Top of Material supplied
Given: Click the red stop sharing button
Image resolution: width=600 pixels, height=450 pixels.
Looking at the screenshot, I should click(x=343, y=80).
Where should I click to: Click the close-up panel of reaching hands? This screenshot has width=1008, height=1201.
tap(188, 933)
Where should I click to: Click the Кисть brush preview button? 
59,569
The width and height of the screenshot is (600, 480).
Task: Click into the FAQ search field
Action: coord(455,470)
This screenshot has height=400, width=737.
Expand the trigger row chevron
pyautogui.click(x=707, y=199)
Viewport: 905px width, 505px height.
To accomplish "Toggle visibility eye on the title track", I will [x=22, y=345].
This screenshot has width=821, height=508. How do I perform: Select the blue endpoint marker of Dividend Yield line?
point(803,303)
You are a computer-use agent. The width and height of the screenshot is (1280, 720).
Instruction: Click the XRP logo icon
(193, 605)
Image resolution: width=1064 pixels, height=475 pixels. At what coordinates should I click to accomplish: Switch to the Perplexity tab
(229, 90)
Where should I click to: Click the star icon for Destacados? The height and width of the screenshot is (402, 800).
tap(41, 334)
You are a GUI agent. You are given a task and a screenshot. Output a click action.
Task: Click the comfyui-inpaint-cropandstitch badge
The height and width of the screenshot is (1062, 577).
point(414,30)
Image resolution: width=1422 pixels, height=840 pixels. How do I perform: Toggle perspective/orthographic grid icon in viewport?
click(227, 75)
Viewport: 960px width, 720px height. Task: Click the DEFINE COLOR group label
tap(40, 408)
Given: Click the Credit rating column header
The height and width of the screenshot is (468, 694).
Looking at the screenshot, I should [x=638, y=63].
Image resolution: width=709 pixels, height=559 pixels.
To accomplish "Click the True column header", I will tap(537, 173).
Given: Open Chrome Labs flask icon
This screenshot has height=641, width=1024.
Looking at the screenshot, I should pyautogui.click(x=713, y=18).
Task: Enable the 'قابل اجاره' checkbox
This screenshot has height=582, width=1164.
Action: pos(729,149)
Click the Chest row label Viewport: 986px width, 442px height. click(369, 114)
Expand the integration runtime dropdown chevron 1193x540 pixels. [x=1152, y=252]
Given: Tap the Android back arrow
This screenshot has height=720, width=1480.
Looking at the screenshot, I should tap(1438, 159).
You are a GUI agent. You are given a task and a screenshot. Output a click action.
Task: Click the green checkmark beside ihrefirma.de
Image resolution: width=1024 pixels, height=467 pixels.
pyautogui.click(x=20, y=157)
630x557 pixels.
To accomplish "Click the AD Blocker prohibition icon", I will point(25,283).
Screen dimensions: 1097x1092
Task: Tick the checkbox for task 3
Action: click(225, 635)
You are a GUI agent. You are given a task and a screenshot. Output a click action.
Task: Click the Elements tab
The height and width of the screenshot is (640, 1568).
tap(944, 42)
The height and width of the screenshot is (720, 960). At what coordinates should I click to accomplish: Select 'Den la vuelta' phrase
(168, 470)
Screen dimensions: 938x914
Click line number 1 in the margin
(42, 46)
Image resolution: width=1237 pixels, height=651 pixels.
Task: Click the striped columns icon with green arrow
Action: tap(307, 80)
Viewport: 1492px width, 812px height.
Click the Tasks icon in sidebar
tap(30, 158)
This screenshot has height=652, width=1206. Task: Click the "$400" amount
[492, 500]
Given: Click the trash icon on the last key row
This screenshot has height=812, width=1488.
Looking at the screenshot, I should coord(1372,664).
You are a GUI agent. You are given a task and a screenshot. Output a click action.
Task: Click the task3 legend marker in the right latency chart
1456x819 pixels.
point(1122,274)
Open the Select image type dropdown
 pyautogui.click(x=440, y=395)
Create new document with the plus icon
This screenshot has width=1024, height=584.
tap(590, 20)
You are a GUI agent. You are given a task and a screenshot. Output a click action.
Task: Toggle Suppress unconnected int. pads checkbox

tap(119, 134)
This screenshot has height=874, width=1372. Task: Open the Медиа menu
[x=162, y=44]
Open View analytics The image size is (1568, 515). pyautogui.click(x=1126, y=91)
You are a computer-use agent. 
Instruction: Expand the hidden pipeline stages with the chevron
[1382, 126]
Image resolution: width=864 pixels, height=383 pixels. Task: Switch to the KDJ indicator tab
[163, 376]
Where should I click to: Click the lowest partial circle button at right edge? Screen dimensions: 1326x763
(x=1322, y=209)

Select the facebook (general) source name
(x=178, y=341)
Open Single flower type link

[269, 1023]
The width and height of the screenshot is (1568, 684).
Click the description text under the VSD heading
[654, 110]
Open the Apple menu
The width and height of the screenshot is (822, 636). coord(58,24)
Bottom of Material supplied
## Your objective
Across the entries, how many lines include the string "computer"? The answer should be only a number.

## Result for this task
2